Rosaleen McDonagh: A woman who broke the mould of our paralysing lack of ambition for disabled people

‘Mainstream’ includes actors who have at various times been ignored and marginalised because of disability and ethnicity

Former president Mary McAleese with Community Award and Overall Traveller Pride Award Winner Rosaleen McDonagh from Dublin at the 2010 2nd annual Traveller Pride Awards.  Photograph: Alan Betson

Former president Mary McAleese with Community Award and Overall Traveller Pride Award Winner Rosaleen McDonagh from Dublin at the 2010 2nd annual Traveller Pride Awards. Photograph: Alan Betson

 

 Recently, during a live recording of The Irish Times Women’s Podcast, I spoke about the playwright and activist Rosaleen McDonagh, who is a friend and colleague. Broadly speaking, the brief for the evening, a live event in association with the Herstory movement staged on Culture Night, was to talk about women working in a similar field to one’s own who had struggled to have their voices heard.
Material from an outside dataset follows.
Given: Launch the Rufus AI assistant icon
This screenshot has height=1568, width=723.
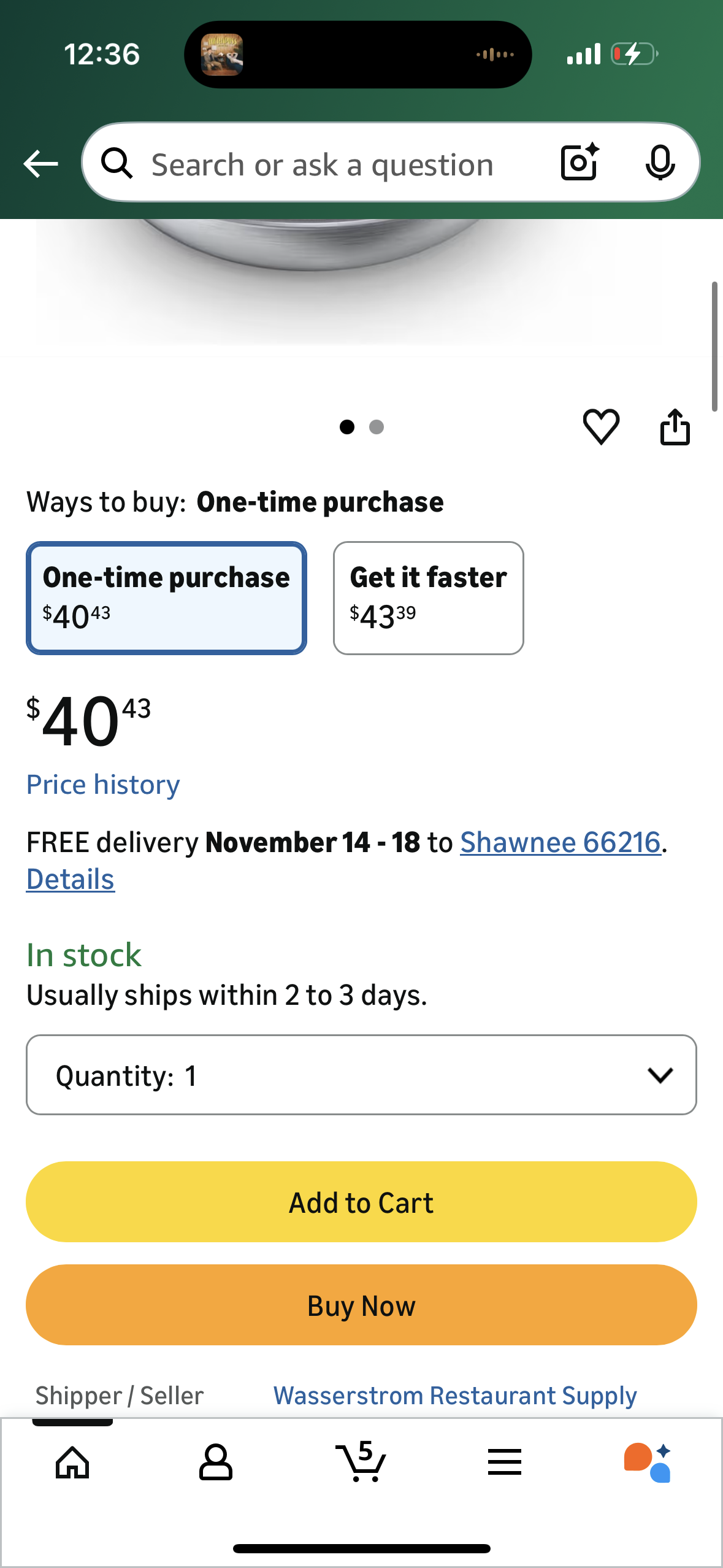Looking at the screenshot, I should tap(648, 1462).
I battled with the responsibility, however brief, of talking about Irish women playwrights, both in an historic and a contemporary context, who have fought (and clearly not always won) to have their work produced. The cacophony of creative voices out there with the sound turned down can feel a little overwhelming sometimes.

When I was trying to figure out what my contribution to the night might be, I thought about Rosaleen and something she said to me a number of years ago. She and I go back a long way: we met in the late 1970s when she was living in a residential setting that I was involved with as a volunteer. We were young. I had a couple of cheesecloth shirts, an idealistic boyfriend, a shedload of insecurities and little or no idea of the realities of institutional life. Rosaleen was a little girl in a wheelchair, a Traveller, separated for long periods from her family. I doubt that either of us could have suspected our futures would intertwine, let alone that we would both end up writing for theatre.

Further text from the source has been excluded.